━━━ Dataset records ━━━

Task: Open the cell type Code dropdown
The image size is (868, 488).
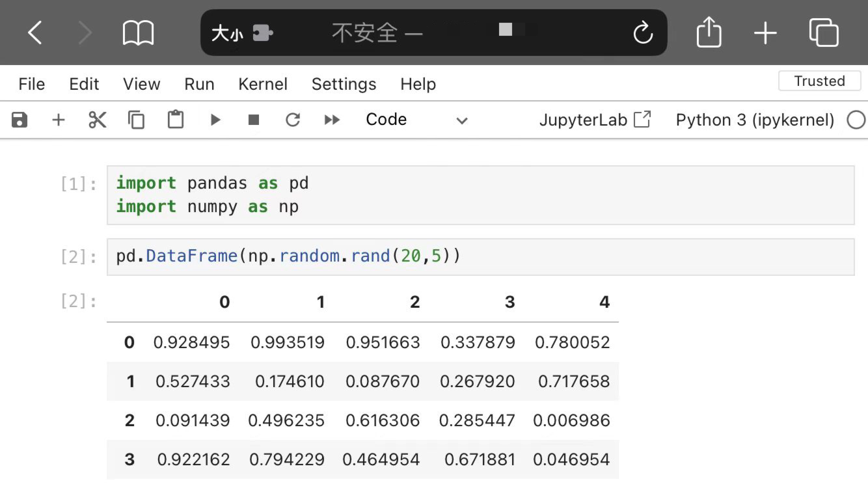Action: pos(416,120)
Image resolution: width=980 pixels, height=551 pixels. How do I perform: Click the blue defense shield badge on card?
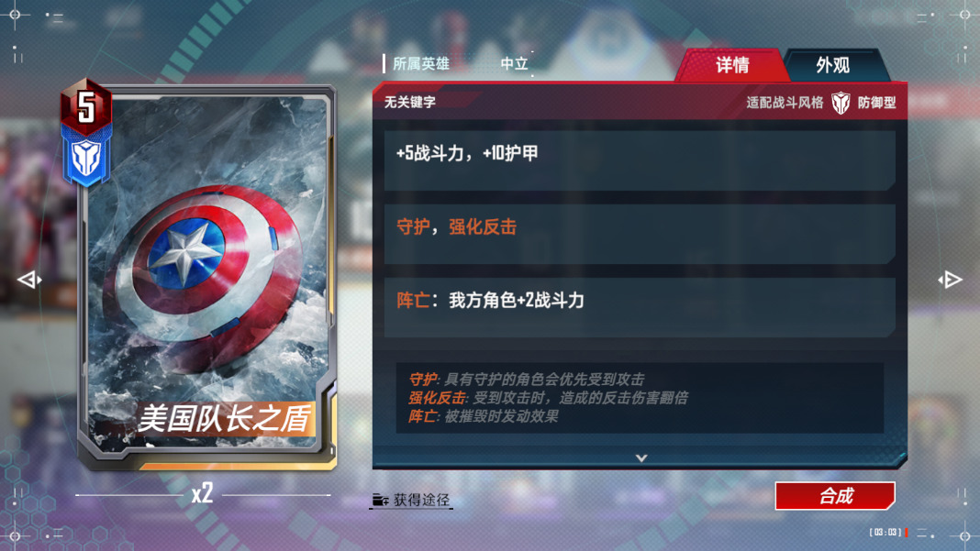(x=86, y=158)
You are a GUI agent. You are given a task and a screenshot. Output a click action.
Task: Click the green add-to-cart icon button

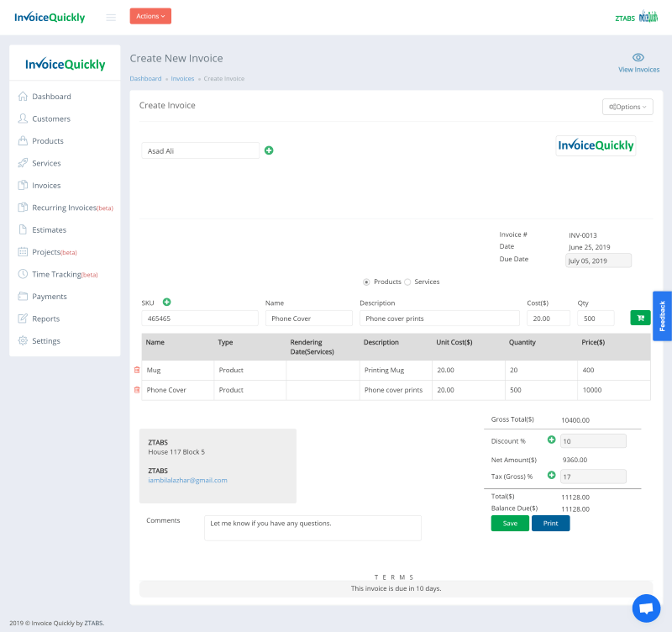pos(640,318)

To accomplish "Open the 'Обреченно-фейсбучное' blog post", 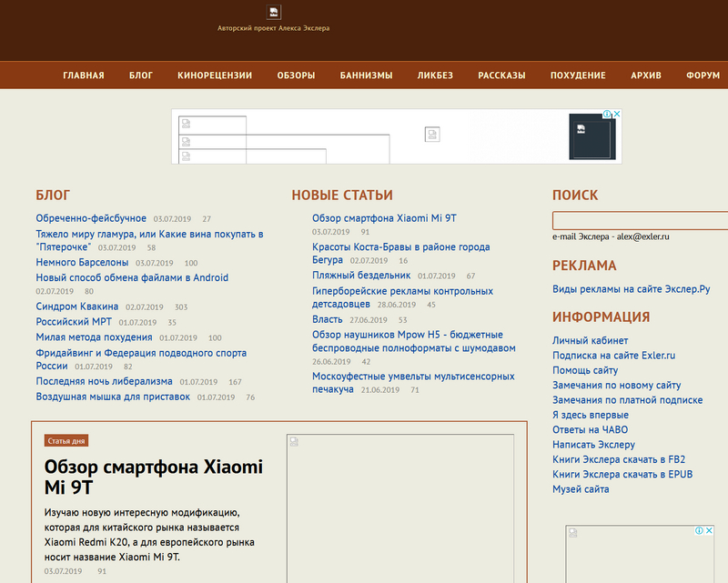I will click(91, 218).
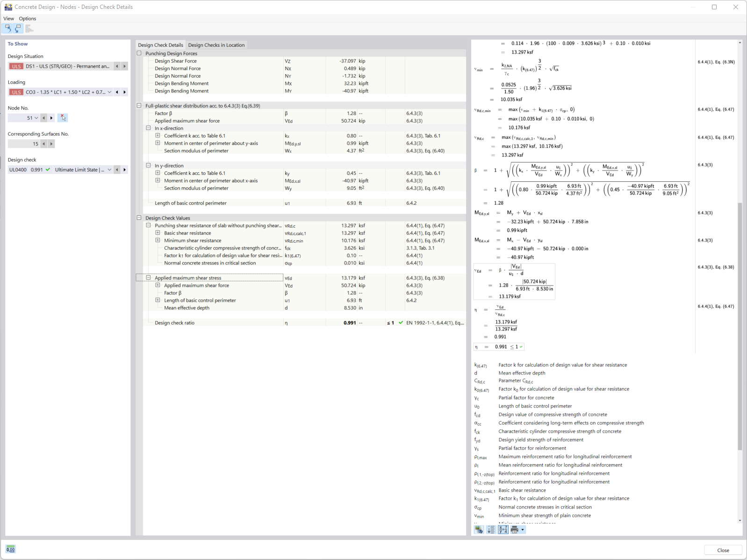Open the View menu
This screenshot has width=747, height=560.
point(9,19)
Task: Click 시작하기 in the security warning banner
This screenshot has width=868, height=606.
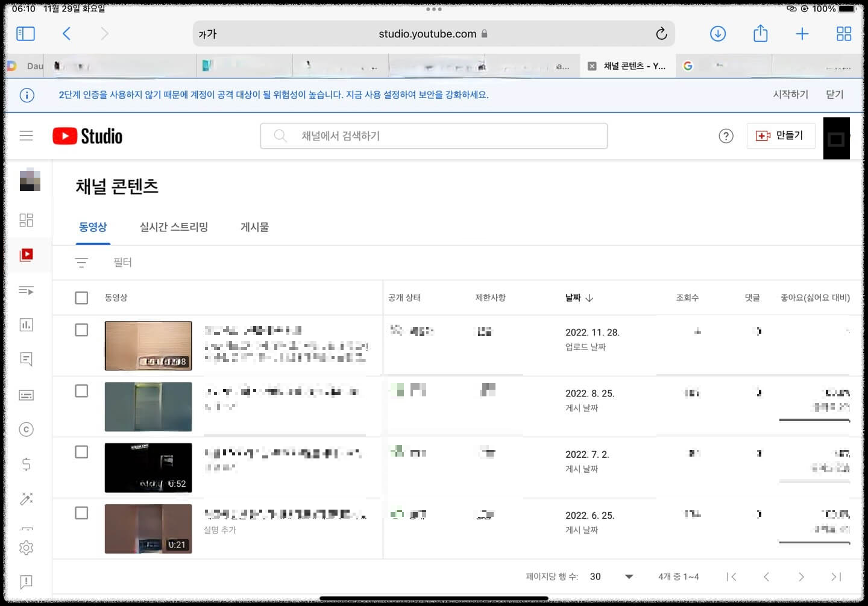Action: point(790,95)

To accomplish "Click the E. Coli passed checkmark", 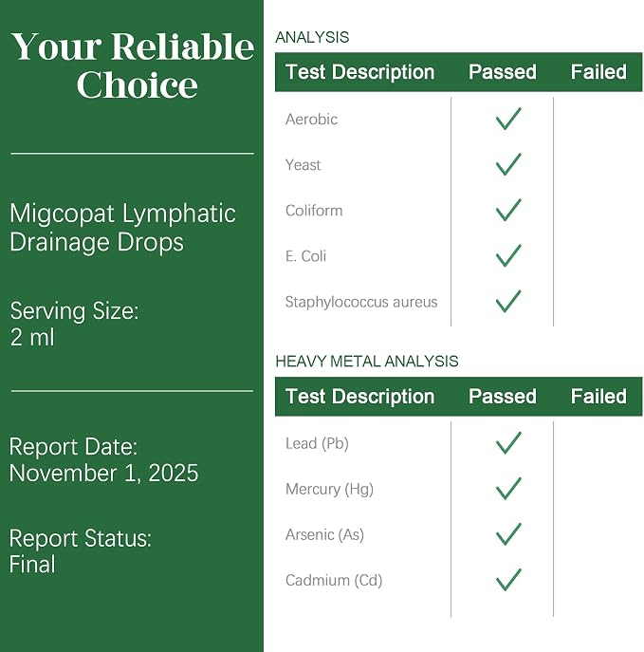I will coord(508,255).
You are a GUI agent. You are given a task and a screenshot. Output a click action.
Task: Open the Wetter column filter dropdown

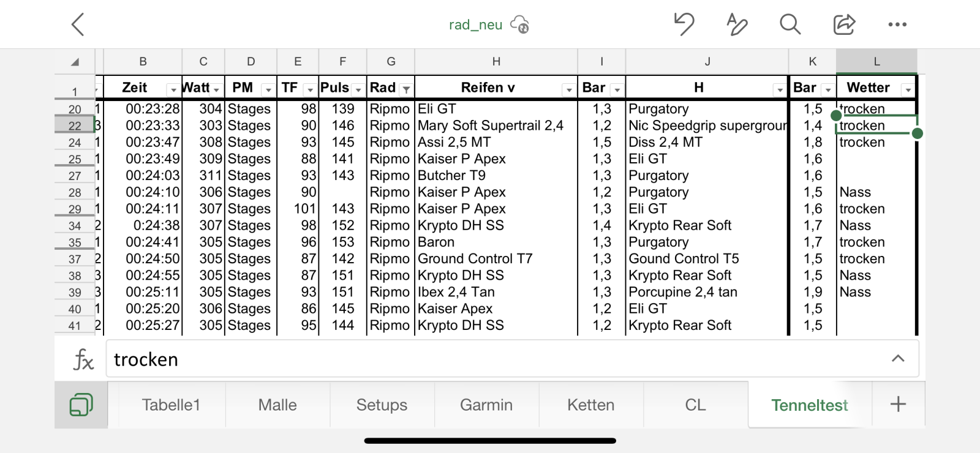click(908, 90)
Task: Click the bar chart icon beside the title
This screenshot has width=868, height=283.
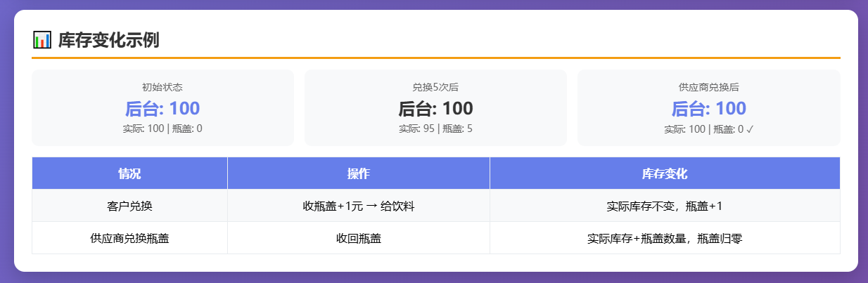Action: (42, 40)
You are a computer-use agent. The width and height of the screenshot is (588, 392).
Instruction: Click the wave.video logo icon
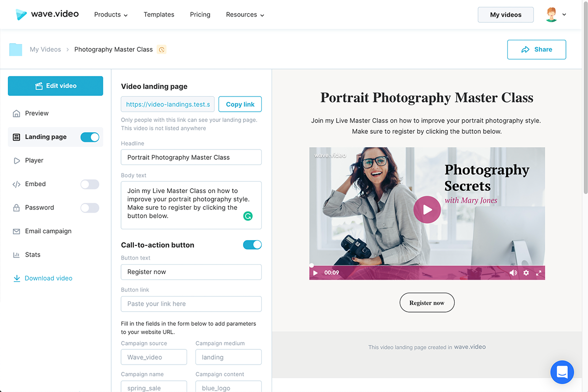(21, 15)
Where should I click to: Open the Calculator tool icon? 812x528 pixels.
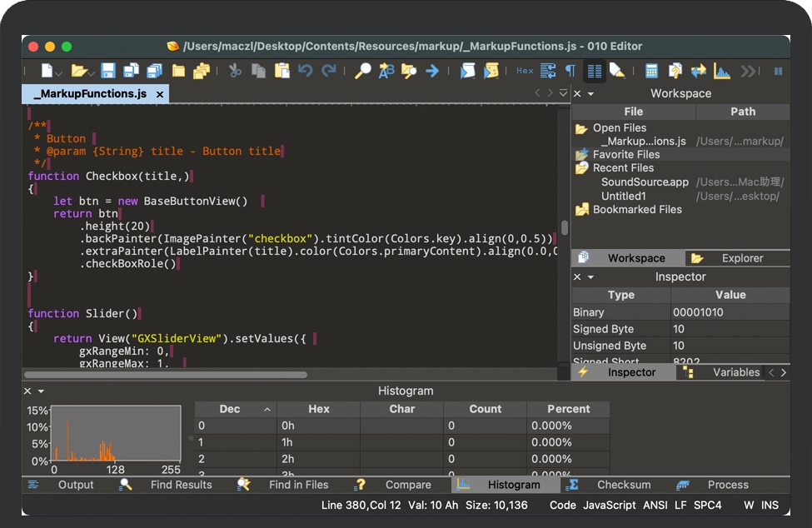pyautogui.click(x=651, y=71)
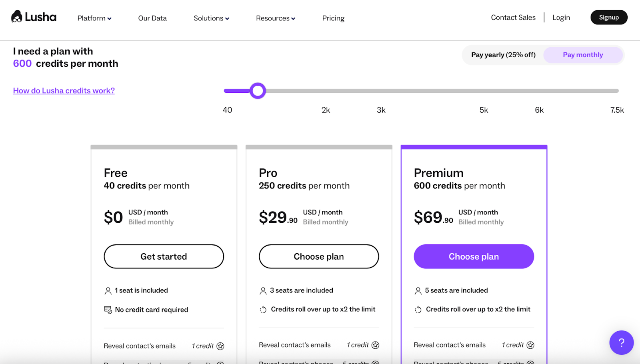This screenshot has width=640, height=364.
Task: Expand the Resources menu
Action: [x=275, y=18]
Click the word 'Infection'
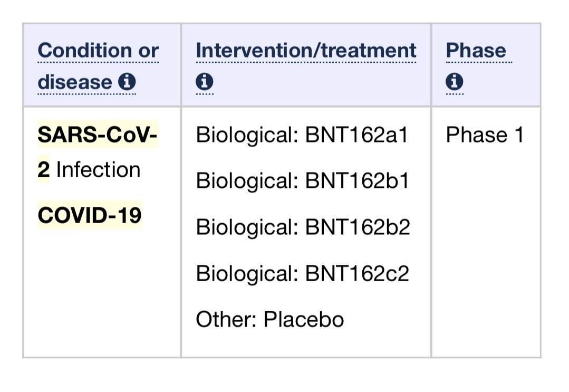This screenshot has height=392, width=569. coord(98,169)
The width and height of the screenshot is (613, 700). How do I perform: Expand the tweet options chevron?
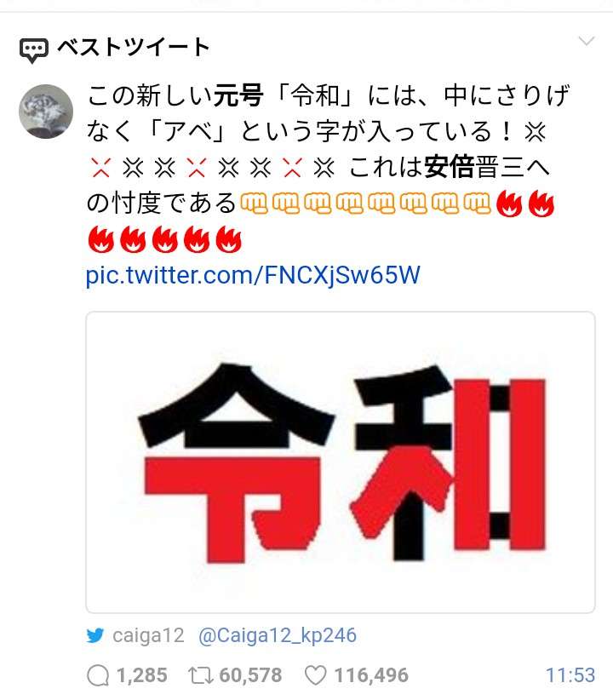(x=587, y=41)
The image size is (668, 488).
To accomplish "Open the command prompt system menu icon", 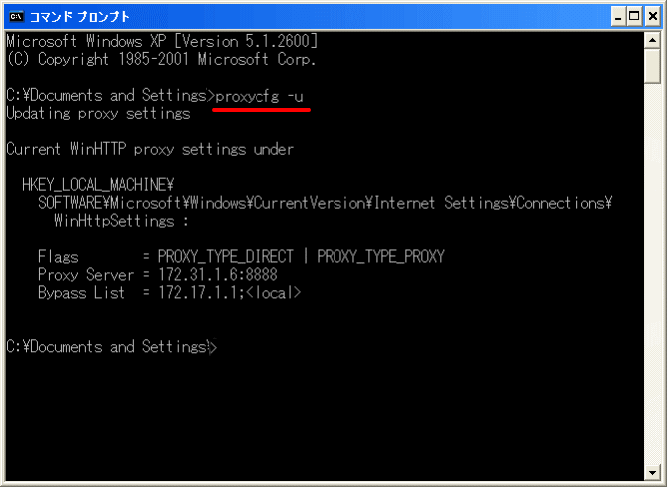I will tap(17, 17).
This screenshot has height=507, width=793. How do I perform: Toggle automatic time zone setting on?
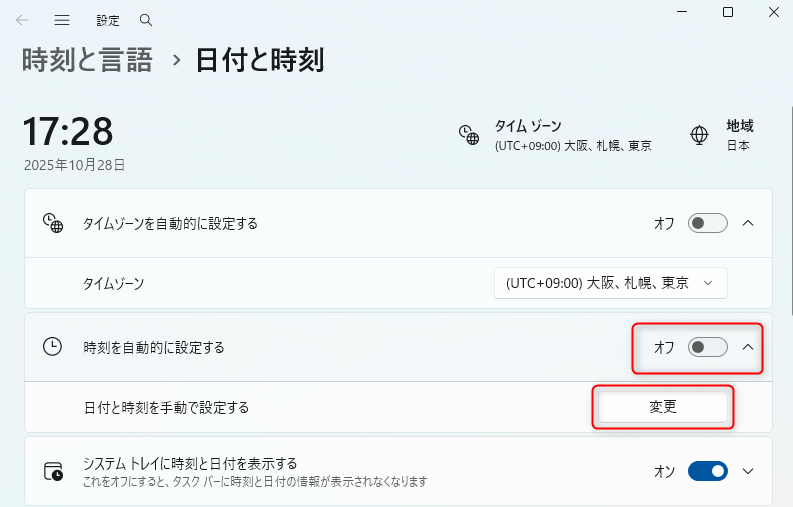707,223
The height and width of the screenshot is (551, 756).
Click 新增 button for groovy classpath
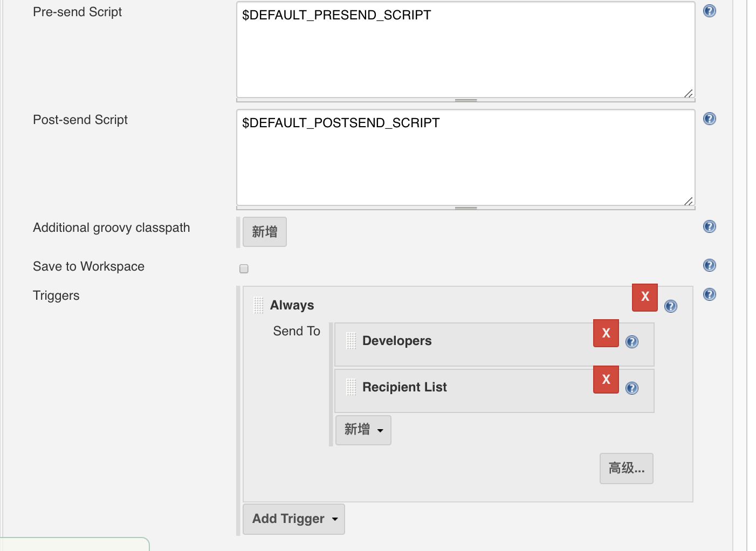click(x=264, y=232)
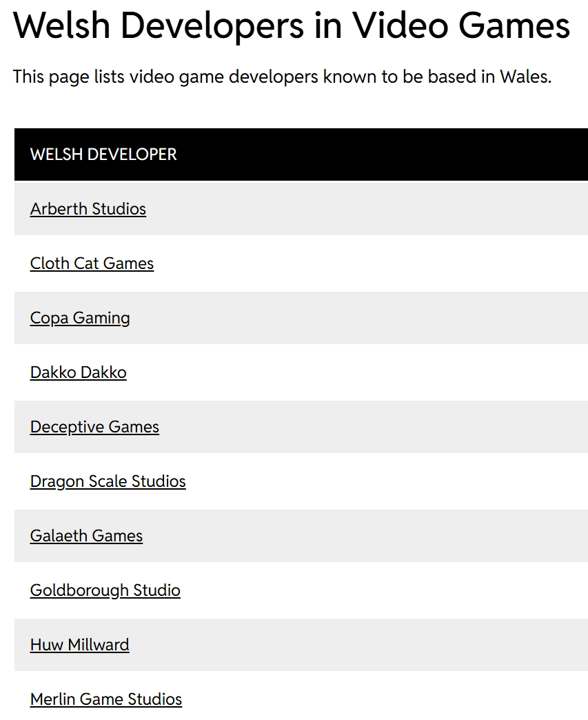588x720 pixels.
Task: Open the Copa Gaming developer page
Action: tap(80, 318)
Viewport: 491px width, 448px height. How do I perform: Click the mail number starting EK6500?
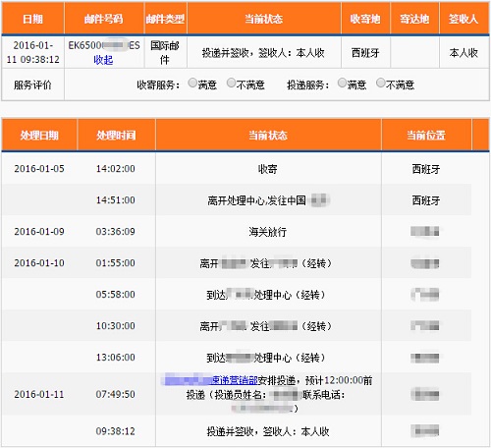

━━━

How to complete this task:
Output exactly the lines above that lie between the line with "Task: Open the Wetter column filter dropdown" and the line with "You are a computer-use", those two lines included, and no pictures.

Task answer:
Task: Open the Wetter column filter dropdown

click(908, 90)
Task: Click the bar chart icon beside the title
This screenshot has width=868, height=283.
Action: (42, 40)
You are a computer-use agent. The width and height of the screenshot is (588, 392).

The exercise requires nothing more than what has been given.